Degrado a Santa Rita, il segretario Li Calzi (Psi): "Il quartiere deve diventare luogo di attrazione" - IVG.it
Politica

Degrado a Santa Rita, il segretario Li Calzi (Psi): “Il quartiere deve diventare luogo di attrazione”

Savona. “I socialisti riproporranno all’amministrazione comunale le loro proposte relative al progetto di riqualificazione di Piazza del Popolo e della pianificazione più ampia che riguarda anche la sponda destra del Letimbro che interessa, in quella porzione di territorio, la zona degli Orti Folconi e di Piazza delle Nazioni, nel quartiere di Santa Rita. Lo sforzo dovrà essere quello di riuscire a far diventare quegli spazi poli di attrazione e luoghi di aggregazione per le famiglie e per i bambini, per i giovani e per gli anziani, perseguendo un modello di città a “misura di bambino” che sappia restituire ai cittadini il ruolo di protagonisti nello sviluppo, costruzione e fruizione del territorio urbano sul quale vivono, specialmente se si tratta di aree su cui insistono scuole e servizi pubblici, come nel quartiere di Santa Rita”. Queste le parole del segretario provinciale del Psi Pietro Li Calzi sulla delicata questione del quartiere di Santa Rita, al centro delle proteste dei cittadini per la situazione di insicurezza e degrado della zona.

“Se è certamente vero che sia da evitare qualsiasi forma di allarmismo – per altro allo stato attuale non giustificato – è altrettanto vero che sia necessario iniziare ad assumere quei provvedimenti che possano rispondere alle ripetute istanze dei cittadini in materia di disagio sociale, sicurezza e degrado urbano” aggiunge il segretario del Psi.

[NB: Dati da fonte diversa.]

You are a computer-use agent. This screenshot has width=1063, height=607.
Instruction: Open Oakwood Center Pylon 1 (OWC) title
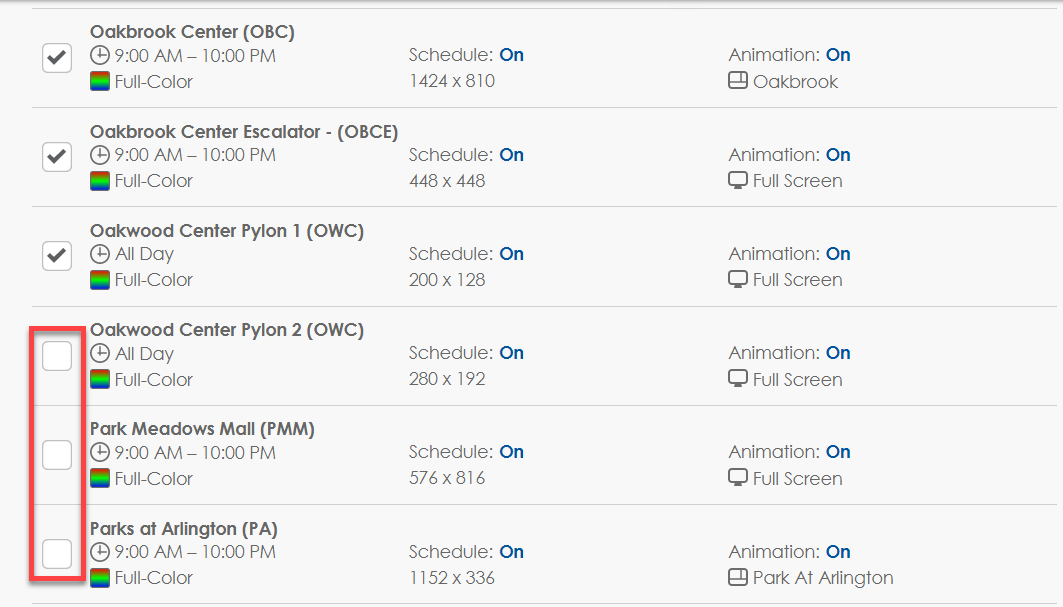227,231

“Riteniamo quindi che, in un quadro più complessivo, ci si debba avviare ad una svolta culturale e ad un cambio di prospettiva nell’affrontare il delicato problema della sicurezza, soprattutto di quella percepita. Ecco allora che, accanto al potenziamento delle misure più strettamente interventistiche e di controllo preventivo – per altro necessarie – occorre attuare un’opera di riqualificazione urbana delle aree interessate, in modo che tutti gli spazi pubblici possano essere fruiti appieno e senza limitazioni dalla cittadinanza, attuando una sorta di “sorveglianza sociale” che contribuisca a vincere la battaglia sull’insicurezza e sappia ripristinare il pieno rispetto delle regole di convivenza civile, evitando l’errore di sottovalutare le richieste che, in modo sempre più pressante, provengono dai cittadini” conclude Li Calzi.